AI technology can be used to help bring researchers closer to a cure. It can do this by scouring through the world’s massive reservoir of data to find potential treatments.
AI may prove useful in bolstering health information technology (HIT), offering “intelligent” HIM (health information management) and even an HIE (health information exchange) to better contend with the corona-virus outbreak.
The Canadian startup BlueDot, which specializes in surveillance, was among the first in the world to accurately identify the risk–and spread–of the coronavirus. In late December, its AI software discovered a cluster of unusual pneumonia-like cases in Wuhan, China. It then predicted where the virus might go next. Systems equipped with AI are more capable of dealing with highly-granular data-sets; and so are best suited to identify the most important factors driving differences in transmission rates across different cities.
Key stakeholders in the community must engage in global collaboration. AI technology can help in knowledge-sharing via programs based on open-access / open-source data. This was done by DarwinAI, an operation that launched COVID-Net as an open-source system for fighting the disease.
Companies like BenevolentAI in London are using AI technology to find drugs that target the coronavirus. Part of this is identifying drugs that were developed to fight other diseases yet might be repurposed. By studying the molecular setup of existing drugs, systems equipped with AI may be able to find which ones effectively fight COVID-19.
BenevolentAI began focusing on the novel coronavirus in late January. Its AI-powered system (a “knowledge graph”) can parse a massive catalog of scientific literature and cull huge amounts of biomedical research to find potential links between the genetic / biological properties of a disease and the composition of certain drugs. The company was able to reprogram its AI to work on COVID-19 by feeding it the latest research on the virus. It was able to machine-read large amounts of documents, adapting its “knowledge graph” to account for the latest information about COVID-19.

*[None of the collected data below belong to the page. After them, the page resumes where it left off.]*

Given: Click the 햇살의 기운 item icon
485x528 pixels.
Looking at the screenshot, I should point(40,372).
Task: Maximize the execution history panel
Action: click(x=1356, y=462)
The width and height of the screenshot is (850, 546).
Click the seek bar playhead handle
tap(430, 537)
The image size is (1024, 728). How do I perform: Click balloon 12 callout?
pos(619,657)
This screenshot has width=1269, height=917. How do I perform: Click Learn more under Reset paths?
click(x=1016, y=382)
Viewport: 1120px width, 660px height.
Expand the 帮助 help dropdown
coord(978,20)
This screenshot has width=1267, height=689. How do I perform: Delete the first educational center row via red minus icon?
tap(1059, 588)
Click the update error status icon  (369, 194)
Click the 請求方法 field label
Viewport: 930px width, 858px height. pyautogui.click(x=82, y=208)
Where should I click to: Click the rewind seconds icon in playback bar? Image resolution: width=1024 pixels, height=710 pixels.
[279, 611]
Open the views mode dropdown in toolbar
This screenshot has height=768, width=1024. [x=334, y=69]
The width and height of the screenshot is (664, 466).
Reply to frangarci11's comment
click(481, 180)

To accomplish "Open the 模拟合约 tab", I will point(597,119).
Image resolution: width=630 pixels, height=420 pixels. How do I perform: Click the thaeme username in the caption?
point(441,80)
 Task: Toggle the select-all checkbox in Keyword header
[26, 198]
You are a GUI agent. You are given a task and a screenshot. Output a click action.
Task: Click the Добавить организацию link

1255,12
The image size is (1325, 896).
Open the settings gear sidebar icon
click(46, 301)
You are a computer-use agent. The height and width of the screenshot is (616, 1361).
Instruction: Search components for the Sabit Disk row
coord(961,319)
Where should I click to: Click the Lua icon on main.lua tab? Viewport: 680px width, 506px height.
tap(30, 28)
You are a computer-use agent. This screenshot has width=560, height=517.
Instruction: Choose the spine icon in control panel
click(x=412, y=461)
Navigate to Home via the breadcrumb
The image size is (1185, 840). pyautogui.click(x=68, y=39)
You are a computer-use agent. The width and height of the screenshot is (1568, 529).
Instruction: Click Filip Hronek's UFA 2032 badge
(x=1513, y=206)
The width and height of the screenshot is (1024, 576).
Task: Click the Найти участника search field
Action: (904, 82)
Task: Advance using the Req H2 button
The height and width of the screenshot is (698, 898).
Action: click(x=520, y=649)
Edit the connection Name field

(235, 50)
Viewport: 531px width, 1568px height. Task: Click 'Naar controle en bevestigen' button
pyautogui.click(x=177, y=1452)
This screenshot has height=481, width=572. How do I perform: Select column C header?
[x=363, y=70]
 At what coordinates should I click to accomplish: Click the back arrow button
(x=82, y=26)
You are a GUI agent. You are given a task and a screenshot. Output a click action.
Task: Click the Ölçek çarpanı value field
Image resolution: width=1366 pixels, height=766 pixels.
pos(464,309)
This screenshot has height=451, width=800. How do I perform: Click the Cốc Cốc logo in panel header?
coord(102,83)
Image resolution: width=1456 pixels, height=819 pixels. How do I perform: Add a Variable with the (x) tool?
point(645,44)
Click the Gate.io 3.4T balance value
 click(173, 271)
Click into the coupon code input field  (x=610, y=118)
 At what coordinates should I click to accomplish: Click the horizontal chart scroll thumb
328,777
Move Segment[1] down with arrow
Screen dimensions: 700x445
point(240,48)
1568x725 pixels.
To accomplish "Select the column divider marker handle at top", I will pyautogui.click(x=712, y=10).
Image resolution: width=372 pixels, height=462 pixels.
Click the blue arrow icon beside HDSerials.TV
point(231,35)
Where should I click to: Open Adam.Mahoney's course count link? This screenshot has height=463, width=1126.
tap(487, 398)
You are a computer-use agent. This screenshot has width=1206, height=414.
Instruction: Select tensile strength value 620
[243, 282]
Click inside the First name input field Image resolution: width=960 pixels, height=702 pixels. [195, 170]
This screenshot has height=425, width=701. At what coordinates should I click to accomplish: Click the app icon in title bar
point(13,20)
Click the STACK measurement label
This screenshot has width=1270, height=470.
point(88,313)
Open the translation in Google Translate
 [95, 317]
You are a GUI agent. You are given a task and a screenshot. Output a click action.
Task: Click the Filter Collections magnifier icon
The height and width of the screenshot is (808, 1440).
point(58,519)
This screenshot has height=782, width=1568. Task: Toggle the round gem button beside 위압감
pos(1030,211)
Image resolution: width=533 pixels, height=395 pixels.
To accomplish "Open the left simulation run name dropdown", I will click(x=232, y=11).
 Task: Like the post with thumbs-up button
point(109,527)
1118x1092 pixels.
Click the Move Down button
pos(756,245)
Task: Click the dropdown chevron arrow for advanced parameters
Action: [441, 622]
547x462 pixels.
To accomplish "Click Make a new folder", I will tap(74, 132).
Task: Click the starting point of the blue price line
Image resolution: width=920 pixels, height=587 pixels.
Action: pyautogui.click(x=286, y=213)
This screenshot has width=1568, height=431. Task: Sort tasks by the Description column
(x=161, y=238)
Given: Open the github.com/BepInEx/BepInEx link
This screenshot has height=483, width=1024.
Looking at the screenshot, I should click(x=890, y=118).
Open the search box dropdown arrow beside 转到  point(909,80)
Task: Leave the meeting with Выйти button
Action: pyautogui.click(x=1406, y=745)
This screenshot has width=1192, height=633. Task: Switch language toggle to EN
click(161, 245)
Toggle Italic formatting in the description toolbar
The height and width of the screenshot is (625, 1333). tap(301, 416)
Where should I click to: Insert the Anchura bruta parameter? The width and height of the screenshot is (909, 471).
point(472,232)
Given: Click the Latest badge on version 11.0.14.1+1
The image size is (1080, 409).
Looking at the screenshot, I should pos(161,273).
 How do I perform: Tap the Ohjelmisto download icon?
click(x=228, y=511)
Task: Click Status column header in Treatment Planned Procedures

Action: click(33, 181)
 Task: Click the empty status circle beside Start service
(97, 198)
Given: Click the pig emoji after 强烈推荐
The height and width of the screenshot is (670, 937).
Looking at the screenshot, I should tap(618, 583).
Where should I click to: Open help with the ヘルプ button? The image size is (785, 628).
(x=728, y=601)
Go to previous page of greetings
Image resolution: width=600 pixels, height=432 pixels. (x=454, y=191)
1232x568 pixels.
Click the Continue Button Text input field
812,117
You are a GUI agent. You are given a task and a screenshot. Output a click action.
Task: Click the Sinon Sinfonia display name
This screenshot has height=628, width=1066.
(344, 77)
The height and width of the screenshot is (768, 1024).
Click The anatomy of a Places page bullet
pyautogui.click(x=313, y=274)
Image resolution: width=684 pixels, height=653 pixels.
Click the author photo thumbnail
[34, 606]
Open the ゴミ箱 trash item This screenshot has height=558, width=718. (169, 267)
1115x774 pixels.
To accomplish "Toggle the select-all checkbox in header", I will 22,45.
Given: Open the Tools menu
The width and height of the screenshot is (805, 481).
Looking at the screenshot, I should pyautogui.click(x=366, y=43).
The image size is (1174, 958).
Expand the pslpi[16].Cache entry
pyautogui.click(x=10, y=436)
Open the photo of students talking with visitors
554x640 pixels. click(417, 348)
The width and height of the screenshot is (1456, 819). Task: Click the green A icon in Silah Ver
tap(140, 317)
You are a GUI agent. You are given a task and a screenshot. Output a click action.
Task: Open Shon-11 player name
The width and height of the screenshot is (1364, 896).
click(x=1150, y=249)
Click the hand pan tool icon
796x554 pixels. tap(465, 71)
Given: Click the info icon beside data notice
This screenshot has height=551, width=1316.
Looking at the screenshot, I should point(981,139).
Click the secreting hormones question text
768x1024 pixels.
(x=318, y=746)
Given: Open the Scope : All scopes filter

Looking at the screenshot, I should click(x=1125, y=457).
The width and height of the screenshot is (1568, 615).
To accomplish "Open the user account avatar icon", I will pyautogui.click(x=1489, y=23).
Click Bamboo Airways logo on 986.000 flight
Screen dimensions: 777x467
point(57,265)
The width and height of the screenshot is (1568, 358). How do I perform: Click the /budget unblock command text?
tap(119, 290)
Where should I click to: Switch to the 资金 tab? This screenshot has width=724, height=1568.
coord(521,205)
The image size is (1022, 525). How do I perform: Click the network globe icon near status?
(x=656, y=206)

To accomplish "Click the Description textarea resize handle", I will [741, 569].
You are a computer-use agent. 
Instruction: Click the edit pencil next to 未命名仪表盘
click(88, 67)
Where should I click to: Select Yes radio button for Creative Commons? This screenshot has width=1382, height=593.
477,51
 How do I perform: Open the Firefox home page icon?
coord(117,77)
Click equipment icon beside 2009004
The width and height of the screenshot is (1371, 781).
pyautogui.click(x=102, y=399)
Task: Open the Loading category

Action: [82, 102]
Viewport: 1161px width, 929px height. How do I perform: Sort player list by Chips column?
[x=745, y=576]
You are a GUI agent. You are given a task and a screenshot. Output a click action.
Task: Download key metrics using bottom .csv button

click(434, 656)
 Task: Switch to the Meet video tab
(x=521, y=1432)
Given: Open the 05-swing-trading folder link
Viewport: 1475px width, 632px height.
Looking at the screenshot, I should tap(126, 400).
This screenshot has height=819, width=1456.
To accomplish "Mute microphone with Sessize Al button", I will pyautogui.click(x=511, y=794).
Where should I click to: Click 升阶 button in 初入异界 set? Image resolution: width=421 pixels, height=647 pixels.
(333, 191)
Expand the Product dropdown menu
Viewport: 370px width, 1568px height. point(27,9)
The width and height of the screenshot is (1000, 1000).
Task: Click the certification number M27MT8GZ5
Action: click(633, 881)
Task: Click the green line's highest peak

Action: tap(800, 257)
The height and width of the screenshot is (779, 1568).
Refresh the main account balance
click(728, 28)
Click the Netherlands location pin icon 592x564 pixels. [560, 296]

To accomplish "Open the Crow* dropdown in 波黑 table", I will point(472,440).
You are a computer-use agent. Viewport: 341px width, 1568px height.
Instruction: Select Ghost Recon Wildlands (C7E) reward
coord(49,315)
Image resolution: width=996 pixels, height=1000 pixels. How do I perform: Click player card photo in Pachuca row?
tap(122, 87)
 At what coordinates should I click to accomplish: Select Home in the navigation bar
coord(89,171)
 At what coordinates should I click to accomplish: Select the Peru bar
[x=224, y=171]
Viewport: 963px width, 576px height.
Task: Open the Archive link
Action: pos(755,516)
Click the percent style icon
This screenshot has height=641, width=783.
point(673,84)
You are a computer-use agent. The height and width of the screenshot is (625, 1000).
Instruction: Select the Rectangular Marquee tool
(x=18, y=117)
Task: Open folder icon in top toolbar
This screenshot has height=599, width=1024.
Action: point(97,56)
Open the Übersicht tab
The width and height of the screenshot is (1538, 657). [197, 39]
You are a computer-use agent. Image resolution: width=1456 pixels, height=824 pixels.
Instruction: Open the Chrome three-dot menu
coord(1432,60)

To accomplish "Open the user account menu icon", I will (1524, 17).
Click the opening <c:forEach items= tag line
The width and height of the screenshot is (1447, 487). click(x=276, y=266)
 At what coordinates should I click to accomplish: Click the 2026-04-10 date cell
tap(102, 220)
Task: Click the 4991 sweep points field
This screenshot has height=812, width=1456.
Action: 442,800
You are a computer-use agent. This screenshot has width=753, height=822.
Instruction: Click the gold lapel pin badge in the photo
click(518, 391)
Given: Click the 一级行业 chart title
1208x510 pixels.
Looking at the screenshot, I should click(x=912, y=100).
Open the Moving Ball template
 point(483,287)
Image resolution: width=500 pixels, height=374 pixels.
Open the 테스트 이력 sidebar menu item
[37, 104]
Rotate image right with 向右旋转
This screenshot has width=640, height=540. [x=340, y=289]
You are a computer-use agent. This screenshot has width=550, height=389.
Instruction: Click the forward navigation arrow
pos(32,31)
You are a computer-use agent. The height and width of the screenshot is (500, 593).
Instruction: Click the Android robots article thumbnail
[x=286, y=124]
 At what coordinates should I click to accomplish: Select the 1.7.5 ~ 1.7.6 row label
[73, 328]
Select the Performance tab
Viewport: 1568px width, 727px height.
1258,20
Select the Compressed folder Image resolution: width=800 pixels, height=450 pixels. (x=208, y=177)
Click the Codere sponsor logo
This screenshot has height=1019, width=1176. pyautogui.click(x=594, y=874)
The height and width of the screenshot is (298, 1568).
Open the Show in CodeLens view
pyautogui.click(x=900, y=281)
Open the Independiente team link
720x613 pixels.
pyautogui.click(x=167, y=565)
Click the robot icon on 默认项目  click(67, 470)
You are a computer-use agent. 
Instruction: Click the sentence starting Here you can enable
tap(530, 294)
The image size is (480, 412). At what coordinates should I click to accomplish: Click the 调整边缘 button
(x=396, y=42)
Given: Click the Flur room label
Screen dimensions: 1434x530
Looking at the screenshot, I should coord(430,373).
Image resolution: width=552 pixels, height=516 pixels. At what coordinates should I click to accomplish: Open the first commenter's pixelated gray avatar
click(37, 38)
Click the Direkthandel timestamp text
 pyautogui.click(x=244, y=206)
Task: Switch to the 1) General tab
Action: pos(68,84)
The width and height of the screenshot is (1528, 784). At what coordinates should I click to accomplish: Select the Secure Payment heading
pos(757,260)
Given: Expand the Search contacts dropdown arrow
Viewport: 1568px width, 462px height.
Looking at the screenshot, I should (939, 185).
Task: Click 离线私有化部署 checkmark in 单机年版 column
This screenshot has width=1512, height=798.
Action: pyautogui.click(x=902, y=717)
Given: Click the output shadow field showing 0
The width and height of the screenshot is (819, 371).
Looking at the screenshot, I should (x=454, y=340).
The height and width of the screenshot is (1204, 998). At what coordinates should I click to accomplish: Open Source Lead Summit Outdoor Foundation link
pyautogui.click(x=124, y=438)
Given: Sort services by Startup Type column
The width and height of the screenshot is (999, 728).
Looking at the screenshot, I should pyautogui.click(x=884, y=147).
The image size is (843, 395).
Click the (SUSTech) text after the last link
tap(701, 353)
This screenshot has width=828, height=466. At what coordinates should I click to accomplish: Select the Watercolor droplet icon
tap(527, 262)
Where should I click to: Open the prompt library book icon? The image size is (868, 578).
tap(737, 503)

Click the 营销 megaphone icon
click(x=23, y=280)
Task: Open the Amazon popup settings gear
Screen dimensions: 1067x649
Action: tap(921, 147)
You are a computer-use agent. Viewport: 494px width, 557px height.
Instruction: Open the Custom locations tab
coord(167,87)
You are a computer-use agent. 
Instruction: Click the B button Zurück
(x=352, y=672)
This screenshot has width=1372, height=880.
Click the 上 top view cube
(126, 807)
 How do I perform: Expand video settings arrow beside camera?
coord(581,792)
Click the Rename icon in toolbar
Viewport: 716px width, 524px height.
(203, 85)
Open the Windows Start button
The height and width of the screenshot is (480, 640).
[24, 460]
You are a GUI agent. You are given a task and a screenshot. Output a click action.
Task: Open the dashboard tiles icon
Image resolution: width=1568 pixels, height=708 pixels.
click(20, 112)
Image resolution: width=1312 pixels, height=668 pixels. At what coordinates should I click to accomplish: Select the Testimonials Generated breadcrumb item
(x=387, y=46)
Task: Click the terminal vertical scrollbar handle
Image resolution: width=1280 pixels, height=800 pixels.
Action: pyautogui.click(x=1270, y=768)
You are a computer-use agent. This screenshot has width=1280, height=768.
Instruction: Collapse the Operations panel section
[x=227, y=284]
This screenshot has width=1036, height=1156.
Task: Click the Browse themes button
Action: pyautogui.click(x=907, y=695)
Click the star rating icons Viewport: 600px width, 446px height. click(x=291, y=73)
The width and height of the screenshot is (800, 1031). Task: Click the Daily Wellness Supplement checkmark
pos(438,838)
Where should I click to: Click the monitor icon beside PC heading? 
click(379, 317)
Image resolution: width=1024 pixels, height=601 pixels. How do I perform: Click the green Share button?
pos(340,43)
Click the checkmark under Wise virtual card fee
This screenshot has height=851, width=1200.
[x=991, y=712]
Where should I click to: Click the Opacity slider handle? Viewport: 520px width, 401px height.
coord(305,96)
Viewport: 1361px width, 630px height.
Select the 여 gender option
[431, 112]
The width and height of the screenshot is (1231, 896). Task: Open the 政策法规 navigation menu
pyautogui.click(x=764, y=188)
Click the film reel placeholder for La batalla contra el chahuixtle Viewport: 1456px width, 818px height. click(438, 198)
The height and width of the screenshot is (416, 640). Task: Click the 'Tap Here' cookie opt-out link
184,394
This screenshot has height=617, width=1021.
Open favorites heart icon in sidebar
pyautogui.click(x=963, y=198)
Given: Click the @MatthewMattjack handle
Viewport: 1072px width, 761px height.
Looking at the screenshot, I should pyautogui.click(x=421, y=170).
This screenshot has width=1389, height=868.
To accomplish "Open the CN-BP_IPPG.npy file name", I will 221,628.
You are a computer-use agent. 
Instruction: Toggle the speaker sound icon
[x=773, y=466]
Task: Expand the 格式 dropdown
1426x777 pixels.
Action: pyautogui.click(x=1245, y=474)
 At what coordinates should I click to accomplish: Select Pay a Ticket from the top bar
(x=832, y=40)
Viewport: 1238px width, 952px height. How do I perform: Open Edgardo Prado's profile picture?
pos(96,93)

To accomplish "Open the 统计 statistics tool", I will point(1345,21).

The COVID-19 Open Research Dataset (CORD-19), an initiative building on Seattle’s Allen Institute for Artificial Intelligence: “AI2”. The “Semantic Scholar” team is behind the CORD-19 data-set at AI2. They use natural language processing to analyze tens of thousands of scientific research papers at an unprecedented pace. This means of discovery has tremendous potential to inform vaccine and treatment development–now crucial during COVID-19 pandemic.
“Semantic Scholar” was created based on the theory that cures for many ills are buried in scientific literature…waiting to be culled. Literature-based discovery has tremendous potential to inform vaccine and treatment development, which is a critical next step in the COVID-19 pandemic. But only AI technology is equal to this formidable task.
Computer models can be used to map out infected cells. Coronaviruses invade cells through “spike proteins,” but they take on different shapes in different coronaviruses. Analyzing the shape of the spike protein in SARS-coronavirus-2 that impels the contagion is crucial to figuring out how to target the virus; as it will reveal how it works…and thus what its weaknesses are. Dozens of research papers related to spike proteins are in the CORD-19 Explorer. Recently, the University of Washington’s Institute for Protein Design mapped out 3D atomic-scale models of the corona-virus-2 spike protein that mirror those first discovered in a University of Texas lab in Austin.
More than forty organizations are developing a COVID-19 vaccine, including three that have made it to human testing. Advanced mapping technology, powered by AI, will help us accomplish this important task.